1. Field of the Invention
The invention relates to a transflective LCD panel (Liquid Crystal Display Panel), and more particularly to a transflective LCD panel with enhanced liquid crystal efficiency and having liquid crystal molecules with different pitches in a transmissive region and a reflective region.
2. Description of the Related Art
With the progress of the technology, the transflective LCD panel plays an important role in the market. More particularly, in the age with fully developed communication, the transflective LCD panel may be applied to a display screen of a mobile phone so that the user may clearly recognize the displayed contents on the display screen in either a dark room or a quite bright outdoor environment.
FIG. 1 is a schematic illustration showing a conventional TN (Twisted Nematic) transflective LCD panel. The TN transflective LCD panel 100 includes a transmissive region 102 and a reflective region 104. The transflective LCD panel 100 further includes an upper substrate 106, a lower substrate 108, a reflective plate 110, and a liquid crystal layer 112. The lower substrate 108 is opposite to the upper substrate 106. The reflective plate 110 is formed on the lower substrate 108 and located within the reflective region 104. The liquid crystal layer 112 is filled between the upper substrate 106 and the lower substrate 108. In addition, a common electrode (not shown in the drawing) is formed on a lower surface of the upper substrate 106, and a pixel electrode (not shown in the drawing) is formed on an upper surface of the lower substrate 108. An upper polarizer 130 is further disposed above the upper substrate 106, and a lower polarizer 132 and a backlight module 134 are disposed below the lower substrate 108.
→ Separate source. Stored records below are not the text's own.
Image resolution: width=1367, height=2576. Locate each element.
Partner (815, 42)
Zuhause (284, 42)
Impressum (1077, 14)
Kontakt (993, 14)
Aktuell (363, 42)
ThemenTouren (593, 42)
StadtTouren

When no voltage is applied to the common electrode and the pixel electrode, the TN transflective LCD panel 100 is in a bright state. At this time, a light ray 120 supplied from the backlight module 134 passes through the lower polarizer 132, the liquid crystal layer 112 of the transmissive region 102, and the upper polarizer 130. On the other hand, a light ray 122 supplied from the outside passes through the upper polarizer 130 and the liquid crystal layer 112 of the reflective region 104, and is then reflected by the reflective plate 110. Thereafter, the light ray 122 is output after further passing through the liquid crystal layer 112 of the reflective region 104 and the upper polarizer 130. It can be seen from FIG. 1 that the light path of the light ray 122 is twice that of the light ray 120. Thus, it is often impossible to consider both the transmissive mode corresponding to the transmissive region 102 and the reflective mode corresponding to the reflective region 104 in the design stage, and it is difficult to optimize the optical efficiency in both of the transmissive mode and the reflective mode.
In addition, the VA (vertical alignment) transflective LCD panel also encounters the problem of incapable of considering the optical efficiency in both of the reflective mode and the transmissive mode, and the condition in the VA transflective LCD panel is more serious than that of the TN transflective LCD panel.